- Reading passage -
--- START ---

Friday, October 30, 2009

Comings and Goings: Encountering Danger and Destiny

There are only two ways by which a protagonist may encounter an antagonist. Either the main character must go to the villain or the bad guy must come to the hero.

Despite the extreme limitation of the come-or-go nature or such encounters, writers have exercised a fair amount of creativity in varying the means by which their characters rendezvous with their destinies as these fates are embodied by the antagonistic beings or forces they engage. Moreover, in doing so, they often offer a contemporary variation upon an older theme. Indeed, the variation’s tie-in with a familiar predecessor can be a selling point in pitching a series to studio or network executives. Gene Roddenberry, the creator of the television series Star Trek, for example, pitched his series as a “Wagon Train to the stars.” (Wagon Train is a television Western in which pioneers traveled West in a wagon train, encountering adventures along the way; the series’ unity and continuity was supplied by the continuing presence of the main cast.) In producing Firefly, Joss Whedon followed Roddenberry’s lead, making his spaceship and its crew stand-ins for the wagon train and its team. Obviously, whether Conestoga wagons or spaceships, it was the vehicle, in all three series, which transported the adventurers to the adventures wherein they met their adversaries.

Another of Whedon’s television series, Buffy the Vampire Slayer, exemplifies the opposite approach. The show’s protagonist, Buffy Summers, stays put (on the Hellmouth, a center of convergent mystical forces that attracts all manner of paranormal and supernatural entities and forces), and the bad guys come to her.

These two approaches to introducing the white hats to the black hats have been subjected to a wide range of variations, as a consideration of television series, staged plays, movies, and printed fiction (epic poems, short stories, and novels) shows. Have Gun, Will Travel, a Western in which the main character, Paladin, a mercenary gunfighter, traveled from town to town to mete out justice for a price, took the predatory protagonist to his prey. In Maverick, another Western, a pair of brothers, both professional gamblers, roamed from town to town seeking a pair of jacks or better and, often, a couple of frontier temptresses upon whom to spend their winnings, managing to get into trouble of one kind or another along the way. Han Solo, Chewbaca, Luke Skywalker, Princess Leia, and other Star Wars characters flit about the universe, engaging the evil Emperor Palpatine, the emperor’s chief enforcer, Darth Vader, and the empire’s army of star troopers. Aided by Gandalf, Aragorn (“Strider”), Galadriel, Legolas, and others, Lord of the Rings' Frodo Baggins, accompanied by Merry, Pippin, and Sam Gamgee, journey from the Shire to Mordor to destroy the One Ring, encountering the Dark Riders or Ring-Wraiths, the Balrog, Orcs, Saruman, Shelob, Gollum, and many other adversaries along the way.

--- END ---

- Data provided -
--- START ---

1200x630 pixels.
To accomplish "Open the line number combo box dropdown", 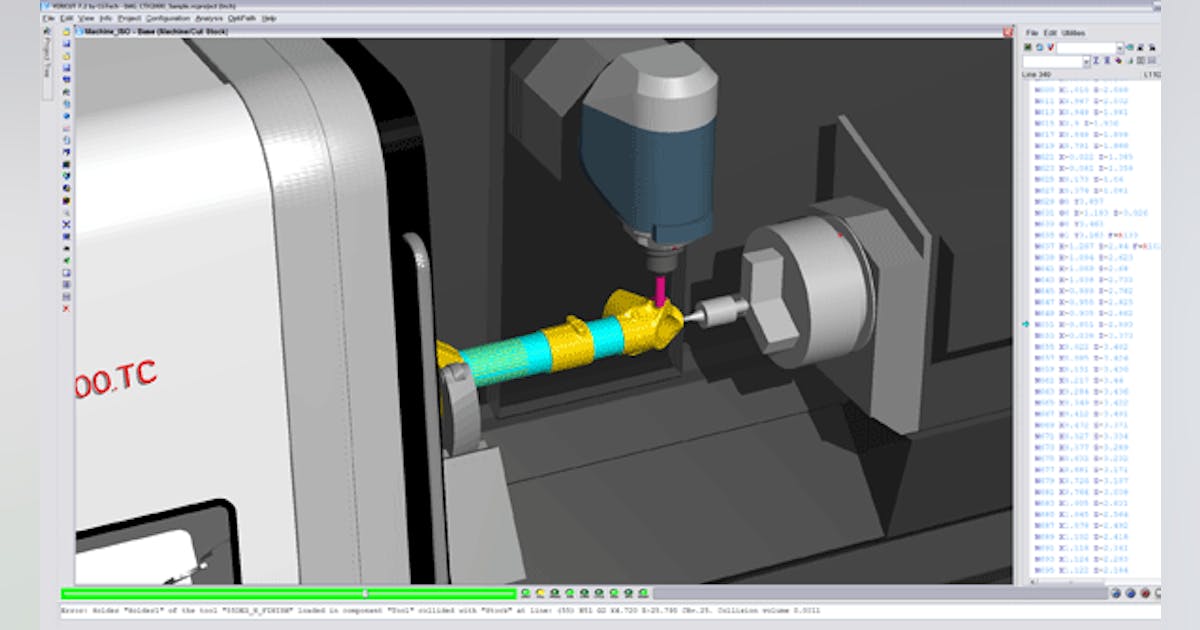I will (x=1087, y=61).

--- END ---

- Questions -
1. In the passage on how heroes meet villains, how did Gene Roddenberry pitch Star Trek?
2. Continue the passage on how heroes meet villains, starting after its final sentence.

- Answers per task -
1. He pitched it as a "Wagon Train to the stars."

2.
Stephen King’s novels also exemplify the twofold means of introducing protagonists to whatever form of death and destruction they are destined to encounter, although the bad guys more typically come to the good guys than otherwise. In Carrie, evil comes to Carrie White in the form both of the mother with whom she lives and the classmates with whom she attends school. In Desperation, Tak escapes a caved-in mine to possess the residents of the Nevada town, but David Carver has the misfortune to be passing through Desperation with his family at the time. In It, the protean antagonist comes to Derry, Maine, every 27 years to gorge upon the townspeople’s children. It is the merchandise--and what the customers who buy it are willing to do to obtain it--that the antagonist, Leland Gaunt, brings to Castle Rock, Maine, that provides the malevolence in Needful Things.

Writers can enhance the comings and goings of characters by associating their sources of evil with existential states or conditions, with negative or harmful behavior, and with the follies and foibles of human nature. In Cujo, the rabid Saint Bernard seems to symbolize the infidelity of wife and mother Donna Trenton, whose adulterous affair not only destroys her marriage but leads, indirectly, to the death of her son. Likewise, the villains of Buffy the Vampire Slayer often represent such undesirable states, conditions, behaviors, or foibles as being ignored by one’s peers (“Out of Sight, Out of Mind”), drinking to excess (“Beer Bad”), abusive relationships (“Beauty and the Beasts”), substance abuse (“Wrecked”), and other personal and social demons of teenage and young adult life. Those stories based upon a journey or a quest may be vehicles for their protagonists’ self-discovery and enlightenment as well or a means for exposing social or political hypocrisies, false values, or other community or national shortcomings or transgressions. For example, many view religious faith as a positive force, but King’s Carrie and Children of the Corn suggest that religious fervor, when it becomes extreme, or fanatic, can be a force for evil rather than for good, as do the works of many other writers in both the horror genre and others. Likewise, religious faith that borders upon doubt and despair can be hazardous to one’s health, King’s Cycle of the Werewolf and ‘Salem’s Lot suggest. Evil, as always, flourishes in the shadow of righteousness.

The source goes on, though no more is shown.